Reed, judge for the U.S. Court for the Northern District of Texas, issued a 28-page decision in the case, which pitted a trio of individuals with support from the Citizens Committee for the Right to Keep and Bear Arms (CCRKBA) against U.S. Attorney General Eric Holder and ATF Director B. Todd Jones.
The plaintiffs argued the ban not only violates the 2nd Amendment, but also “limits their choices as consumers, harms competition in the market and raises prices.” Holder and Jones had motioned for the case to be dismissed.
Instead, O’Connor agreed fully with the plaintiffs, finding the interstate ban on handgun transfers violates both the 2nd Amendment and the due process clause of the 5th Amendment.
Here’s what O’Connor had to say about the latter (some legal references have been omitted for readability but can be found in the original):
Plaintiffs contend that, because the laws discriminate based on residence, Defendants’ enforcement of the federal interstate handgun transfer ban violates Plaintiffs’ right to equal protection of the laws guaranteed by the Fifth Amendment’s Due Process Clause. The Due Process Clause of the Fifth Amendment provides, in relevant part: “No person shall… be deprived of life, liberty, or property, without due process of law.” The Supreme Court has consistently held that the Due Process Clause contains an equal protection component, which prohibits the United States from discriminating between individuals or groups.
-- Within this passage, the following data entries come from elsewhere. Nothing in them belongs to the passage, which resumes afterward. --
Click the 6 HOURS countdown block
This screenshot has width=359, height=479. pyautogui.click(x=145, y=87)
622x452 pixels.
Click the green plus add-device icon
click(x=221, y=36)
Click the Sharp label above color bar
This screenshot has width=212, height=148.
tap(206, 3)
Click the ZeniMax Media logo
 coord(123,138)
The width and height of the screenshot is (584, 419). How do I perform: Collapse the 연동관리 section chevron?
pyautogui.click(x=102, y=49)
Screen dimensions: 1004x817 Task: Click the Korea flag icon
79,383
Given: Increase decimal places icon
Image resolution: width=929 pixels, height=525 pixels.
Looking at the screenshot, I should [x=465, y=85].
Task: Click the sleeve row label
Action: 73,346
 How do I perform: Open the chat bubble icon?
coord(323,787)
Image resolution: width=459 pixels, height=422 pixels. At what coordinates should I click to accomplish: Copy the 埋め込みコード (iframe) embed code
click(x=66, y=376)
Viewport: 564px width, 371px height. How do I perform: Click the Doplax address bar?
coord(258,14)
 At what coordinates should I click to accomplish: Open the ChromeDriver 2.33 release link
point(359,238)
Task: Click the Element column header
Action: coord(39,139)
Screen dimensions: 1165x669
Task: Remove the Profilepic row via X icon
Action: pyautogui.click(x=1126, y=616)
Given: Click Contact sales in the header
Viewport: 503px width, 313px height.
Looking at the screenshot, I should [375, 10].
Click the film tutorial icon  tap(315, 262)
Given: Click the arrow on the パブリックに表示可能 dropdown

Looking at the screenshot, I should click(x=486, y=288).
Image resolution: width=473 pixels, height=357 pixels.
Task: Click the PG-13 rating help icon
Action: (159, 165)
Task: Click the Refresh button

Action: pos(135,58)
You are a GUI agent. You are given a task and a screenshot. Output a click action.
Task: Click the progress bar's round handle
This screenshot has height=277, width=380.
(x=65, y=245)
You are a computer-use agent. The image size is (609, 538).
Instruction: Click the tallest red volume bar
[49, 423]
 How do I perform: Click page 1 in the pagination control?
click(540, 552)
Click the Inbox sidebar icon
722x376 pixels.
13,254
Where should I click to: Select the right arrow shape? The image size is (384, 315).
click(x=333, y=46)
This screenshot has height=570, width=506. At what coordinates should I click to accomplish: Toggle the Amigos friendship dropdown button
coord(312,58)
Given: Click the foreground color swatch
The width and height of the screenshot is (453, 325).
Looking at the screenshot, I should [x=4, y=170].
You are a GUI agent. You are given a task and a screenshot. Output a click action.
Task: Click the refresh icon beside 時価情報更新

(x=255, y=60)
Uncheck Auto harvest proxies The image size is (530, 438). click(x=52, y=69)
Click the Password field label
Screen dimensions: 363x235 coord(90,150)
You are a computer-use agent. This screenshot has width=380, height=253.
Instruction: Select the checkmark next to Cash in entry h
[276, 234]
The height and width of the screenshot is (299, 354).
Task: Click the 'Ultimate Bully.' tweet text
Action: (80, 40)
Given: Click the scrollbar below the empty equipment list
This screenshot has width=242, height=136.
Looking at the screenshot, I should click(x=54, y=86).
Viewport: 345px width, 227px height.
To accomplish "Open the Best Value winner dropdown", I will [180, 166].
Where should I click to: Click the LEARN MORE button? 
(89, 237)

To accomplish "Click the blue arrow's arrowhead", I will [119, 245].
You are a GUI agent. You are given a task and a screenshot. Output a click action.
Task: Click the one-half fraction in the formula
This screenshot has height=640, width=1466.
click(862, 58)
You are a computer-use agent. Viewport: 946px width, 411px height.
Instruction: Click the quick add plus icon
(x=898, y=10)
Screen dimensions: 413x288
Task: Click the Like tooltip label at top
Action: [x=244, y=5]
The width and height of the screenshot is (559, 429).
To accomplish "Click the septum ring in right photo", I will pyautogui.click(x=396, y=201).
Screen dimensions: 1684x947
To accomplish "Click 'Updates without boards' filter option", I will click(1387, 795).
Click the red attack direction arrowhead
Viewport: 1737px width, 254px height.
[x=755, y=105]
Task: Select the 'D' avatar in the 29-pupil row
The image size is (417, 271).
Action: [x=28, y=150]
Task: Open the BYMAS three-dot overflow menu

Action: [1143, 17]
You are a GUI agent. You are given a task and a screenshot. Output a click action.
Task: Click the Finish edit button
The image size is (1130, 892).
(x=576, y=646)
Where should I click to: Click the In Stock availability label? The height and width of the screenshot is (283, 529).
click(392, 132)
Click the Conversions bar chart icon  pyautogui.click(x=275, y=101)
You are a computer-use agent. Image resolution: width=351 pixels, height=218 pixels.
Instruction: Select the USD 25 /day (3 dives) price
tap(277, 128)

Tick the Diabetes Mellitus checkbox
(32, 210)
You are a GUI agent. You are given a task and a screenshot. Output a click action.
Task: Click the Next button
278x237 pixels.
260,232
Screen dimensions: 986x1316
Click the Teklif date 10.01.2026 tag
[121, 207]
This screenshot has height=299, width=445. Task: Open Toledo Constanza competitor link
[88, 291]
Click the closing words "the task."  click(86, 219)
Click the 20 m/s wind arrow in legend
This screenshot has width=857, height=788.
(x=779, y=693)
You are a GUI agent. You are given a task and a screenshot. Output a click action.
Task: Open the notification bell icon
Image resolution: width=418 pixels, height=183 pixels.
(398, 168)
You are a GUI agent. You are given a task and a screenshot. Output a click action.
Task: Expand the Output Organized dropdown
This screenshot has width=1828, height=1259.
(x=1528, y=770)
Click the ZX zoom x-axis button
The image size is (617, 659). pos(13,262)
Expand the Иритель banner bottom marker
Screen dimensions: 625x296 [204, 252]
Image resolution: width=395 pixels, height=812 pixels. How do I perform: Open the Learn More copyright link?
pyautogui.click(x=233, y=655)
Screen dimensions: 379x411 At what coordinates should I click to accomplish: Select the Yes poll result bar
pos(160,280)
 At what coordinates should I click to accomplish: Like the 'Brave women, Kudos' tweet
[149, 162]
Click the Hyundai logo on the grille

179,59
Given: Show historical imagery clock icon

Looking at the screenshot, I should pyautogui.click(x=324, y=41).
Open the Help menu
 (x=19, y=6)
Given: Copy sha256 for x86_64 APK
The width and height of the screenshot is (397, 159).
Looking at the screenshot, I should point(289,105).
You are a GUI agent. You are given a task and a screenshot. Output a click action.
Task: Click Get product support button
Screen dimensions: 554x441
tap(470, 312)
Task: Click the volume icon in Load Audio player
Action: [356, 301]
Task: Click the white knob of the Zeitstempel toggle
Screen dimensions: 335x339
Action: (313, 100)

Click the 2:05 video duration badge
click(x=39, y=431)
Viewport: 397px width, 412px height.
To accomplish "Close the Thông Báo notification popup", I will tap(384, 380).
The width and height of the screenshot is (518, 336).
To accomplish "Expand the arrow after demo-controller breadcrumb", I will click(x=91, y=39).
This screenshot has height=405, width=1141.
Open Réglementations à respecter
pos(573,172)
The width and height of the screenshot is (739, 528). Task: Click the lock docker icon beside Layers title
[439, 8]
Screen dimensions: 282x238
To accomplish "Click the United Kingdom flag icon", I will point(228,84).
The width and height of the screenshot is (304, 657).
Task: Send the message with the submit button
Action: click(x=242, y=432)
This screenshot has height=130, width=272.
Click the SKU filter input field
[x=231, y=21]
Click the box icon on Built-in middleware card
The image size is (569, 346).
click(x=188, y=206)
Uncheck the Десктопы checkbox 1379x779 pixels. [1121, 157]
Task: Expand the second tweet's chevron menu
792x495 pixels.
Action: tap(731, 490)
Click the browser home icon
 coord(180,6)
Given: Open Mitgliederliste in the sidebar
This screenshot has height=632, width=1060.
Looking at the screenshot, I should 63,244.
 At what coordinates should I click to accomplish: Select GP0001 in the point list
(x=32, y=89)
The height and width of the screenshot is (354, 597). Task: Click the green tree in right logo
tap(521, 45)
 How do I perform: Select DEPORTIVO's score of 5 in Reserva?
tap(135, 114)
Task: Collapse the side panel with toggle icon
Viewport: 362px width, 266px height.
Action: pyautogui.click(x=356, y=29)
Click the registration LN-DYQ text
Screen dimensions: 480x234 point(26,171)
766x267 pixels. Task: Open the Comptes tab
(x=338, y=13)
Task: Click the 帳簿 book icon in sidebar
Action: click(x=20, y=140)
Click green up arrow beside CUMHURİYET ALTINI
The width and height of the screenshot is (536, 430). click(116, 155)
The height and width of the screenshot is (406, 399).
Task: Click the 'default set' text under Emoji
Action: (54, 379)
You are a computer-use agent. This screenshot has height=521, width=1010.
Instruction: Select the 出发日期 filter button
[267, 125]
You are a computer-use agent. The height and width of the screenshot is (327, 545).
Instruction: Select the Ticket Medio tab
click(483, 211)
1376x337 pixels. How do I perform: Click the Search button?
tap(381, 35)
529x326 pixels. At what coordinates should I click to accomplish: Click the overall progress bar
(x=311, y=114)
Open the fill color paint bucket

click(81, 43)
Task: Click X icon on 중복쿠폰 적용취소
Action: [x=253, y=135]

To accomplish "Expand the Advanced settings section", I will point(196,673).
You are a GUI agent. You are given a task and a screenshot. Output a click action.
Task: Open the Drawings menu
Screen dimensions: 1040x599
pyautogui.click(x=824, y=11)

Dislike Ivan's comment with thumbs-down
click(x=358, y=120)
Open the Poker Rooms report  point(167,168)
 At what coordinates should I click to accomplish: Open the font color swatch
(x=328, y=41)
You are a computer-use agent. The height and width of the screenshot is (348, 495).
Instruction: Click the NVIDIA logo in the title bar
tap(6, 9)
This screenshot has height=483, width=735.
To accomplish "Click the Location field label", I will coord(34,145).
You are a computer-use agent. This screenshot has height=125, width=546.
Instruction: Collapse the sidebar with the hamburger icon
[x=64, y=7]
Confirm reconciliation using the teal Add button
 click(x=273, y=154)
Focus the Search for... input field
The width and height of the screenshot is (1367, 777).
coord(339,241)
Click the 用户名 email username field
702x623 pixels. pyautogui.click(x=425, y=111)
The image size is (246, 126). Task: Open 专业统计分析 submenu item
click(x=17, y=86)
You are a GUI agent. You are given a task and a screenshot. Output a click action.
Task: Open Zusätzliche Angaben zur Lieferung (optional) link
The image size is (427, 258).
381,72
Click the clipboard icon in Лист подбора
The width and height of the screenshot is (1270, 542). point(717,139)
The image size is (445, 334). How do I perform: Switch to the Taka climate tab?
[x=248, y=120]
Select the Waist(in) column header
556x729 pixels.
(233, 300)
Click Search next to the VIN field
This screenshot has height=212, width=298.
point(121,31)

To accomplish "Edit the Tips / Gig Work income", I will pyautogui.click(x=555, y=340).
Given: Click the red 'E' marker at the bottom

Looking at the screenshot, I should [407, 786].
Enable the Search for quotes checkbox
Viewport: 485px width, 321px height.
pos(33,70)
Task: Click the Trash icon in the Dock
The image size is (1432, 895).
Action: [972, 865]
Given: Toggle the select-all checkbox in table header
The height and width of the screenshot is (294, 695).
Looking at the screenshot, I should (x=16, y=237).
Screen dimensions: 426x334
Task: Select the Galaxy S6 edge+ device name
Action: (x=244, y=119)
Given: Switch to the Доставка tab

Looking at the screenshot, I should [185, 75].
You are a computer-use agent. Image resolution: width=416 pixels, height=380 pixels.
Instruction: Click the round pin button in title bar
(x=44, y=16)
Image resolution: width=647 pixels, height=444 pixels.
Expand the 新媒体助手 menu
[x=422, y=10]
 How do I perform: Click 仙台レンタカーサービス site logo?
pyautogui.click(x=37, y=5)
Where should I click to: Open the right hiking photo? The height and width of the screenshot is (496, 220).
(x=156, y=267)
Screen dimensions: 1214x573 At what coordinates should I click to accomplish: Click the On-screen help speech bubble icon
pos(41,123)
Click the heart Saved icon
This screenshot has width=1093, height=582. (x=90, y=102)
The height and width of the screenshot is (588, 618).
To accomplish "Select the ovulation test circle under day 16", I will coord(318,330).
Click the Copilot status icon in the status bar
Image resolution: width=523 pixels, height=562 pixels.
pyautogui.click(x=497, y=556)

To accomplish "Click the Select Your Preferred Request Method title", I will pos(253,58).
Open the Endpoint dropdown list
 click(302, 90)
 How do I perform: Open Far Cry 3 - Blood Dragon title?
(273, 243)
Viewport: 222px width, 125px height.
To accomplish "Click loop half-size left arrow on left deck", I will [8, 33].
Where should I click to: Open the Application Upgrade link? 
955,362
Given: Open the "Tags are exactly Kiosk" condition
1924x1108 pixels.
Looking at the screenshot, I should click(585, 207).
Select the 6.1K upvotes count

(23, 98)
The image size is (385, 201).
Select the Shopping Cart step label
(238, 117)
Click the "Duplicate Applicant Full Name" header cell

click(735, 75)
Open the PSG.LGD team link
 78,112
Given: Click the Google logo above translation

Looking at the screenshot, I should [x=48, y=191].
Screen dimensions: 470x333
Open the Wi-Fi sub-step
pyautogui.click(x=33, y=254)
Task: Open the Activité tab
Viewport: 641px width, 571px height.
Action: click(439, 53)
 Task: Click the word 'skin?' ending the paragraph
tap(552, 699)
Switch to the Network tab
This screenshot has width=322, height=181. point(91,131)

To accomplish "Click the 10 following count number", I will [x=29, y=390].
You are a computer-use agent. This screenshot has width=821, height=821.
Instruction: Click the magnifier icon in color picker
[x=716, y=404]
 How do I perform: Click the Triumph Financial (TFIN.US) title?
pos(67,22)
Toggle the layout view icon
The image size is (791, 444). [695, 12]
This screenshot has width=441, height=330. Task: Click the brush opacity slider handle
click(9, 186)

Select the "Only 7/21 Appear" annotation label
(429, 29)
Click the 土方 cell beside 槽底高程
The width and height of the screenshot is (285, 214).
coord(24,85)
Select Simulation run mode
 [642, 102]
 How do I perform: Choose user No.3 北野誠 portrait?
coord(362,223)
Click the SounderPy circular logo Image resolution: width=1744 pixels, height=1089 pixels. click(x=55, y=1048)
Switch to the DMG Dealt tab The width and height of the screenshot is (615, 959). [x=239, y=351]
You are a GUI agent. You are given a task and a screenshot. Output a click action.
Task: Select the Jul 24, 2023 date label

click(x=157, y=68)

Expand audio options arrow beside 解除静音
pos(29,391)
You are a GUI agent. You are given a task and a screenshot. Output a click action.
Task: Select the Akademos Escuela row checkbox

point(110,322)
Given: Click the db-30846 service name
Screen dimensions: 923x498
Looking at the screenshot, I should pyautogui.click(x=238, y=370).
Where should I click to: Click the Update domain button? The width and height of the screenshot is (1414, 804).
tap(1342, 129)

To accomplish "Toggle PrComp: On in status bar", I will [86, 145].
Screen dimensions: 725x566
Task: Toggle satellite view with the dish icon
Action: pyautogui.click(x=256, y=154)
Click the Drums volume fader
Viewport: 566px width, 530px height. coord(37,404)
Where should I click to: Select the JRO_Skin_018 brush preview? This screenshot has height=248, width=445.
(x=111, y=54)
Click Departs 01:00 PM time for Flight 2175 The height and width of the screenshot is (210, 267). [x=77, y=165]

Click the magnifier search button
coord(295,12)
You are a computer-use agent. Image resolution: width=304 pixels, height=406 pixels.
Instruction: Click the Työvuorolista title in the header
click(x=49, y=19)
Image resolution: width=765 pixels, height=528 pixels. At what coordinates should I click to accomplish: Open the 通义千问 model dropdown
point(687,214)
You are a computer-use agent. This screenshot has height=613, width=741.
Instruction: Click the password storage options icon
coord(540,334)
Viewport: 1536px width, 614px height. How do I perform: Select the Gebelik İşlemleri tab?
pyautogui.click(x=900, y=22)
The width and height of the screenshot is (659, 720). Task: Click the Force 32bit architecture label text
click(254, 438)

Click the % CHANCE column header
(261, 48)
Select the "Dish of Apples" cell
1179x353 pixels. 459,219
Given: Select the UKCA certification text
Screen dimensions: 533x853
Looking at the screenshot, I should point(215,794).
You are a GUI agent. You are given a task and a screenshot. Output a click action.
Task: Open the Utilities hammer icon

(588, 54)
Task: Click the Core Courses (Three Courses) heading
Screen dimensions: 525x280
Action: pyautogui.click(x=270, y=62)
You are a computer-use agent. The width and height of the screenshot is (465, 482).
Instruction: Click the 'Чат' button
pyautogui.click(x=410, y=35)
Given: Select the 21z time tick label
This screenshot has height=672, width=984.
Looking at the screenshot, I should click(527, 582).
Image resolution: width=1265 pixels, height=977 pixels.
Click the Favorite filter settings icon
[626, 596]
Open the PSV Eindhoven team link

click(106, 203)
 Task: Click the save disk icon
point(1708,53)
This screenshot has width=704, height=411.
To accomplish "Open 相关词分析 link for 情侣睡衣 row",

“[E]qual protection analysis requires strict scrutiny of a legislative classification only when the classification impermissibly interferes with the exercise of a fundamental right or operates to the peculiar disadvantage of a suspect class.” Mass. Bd. of Ret. v. Murgia, 427 U.S. 307, 312 (1976). Here, the federal interstate handgun transfer ban interferes with the exercise of a fundamental right. The Supreme Court has also held that strict scrutiny is required where the challenged classification impinges on residency. The Supreme Court applied strict scrutiny in situations where state laws discriminated against non-residents, and those cases involved benefits offered by the state, not constitutional rights. …Based on the strict scrutiny analysis above, the Court finds that the federal interstate handgun transfer ban also violates the Due Process Clause of the Fifth Amendment to the United States Constitution.
O’Connor also rejected the defendants’ arguments that the ban is intended to bolster public safety, writing that it “is not substantially related to address safety concerns. Thus, even under intermediate scrutiny, the federal interstate handgun transfer ban is unconstitutional on its face.”
Alan Gura, the 2nd Amendment attorney who helped the plaintiffs argue and win the case, said the ban, from its inception, was a “bizarre and irrational” application of burdensome restrictions on interstate commerce — one that doesn’t pass the smell test when applied to other legal goods.
“It is bizarre and irrational to destroy the national market for an item that Americans have a fundamental right to purchase,” Gura said.
“Americans would never tolerate a ban on the interstate sale of books or contraceptives. And Americans are free to buy rifles and shotguns outside their state of residence, so long as the dealers respect the laws of the buyer’s home state. We’re gratified that the Court agreed that handguns should be treated no differently.”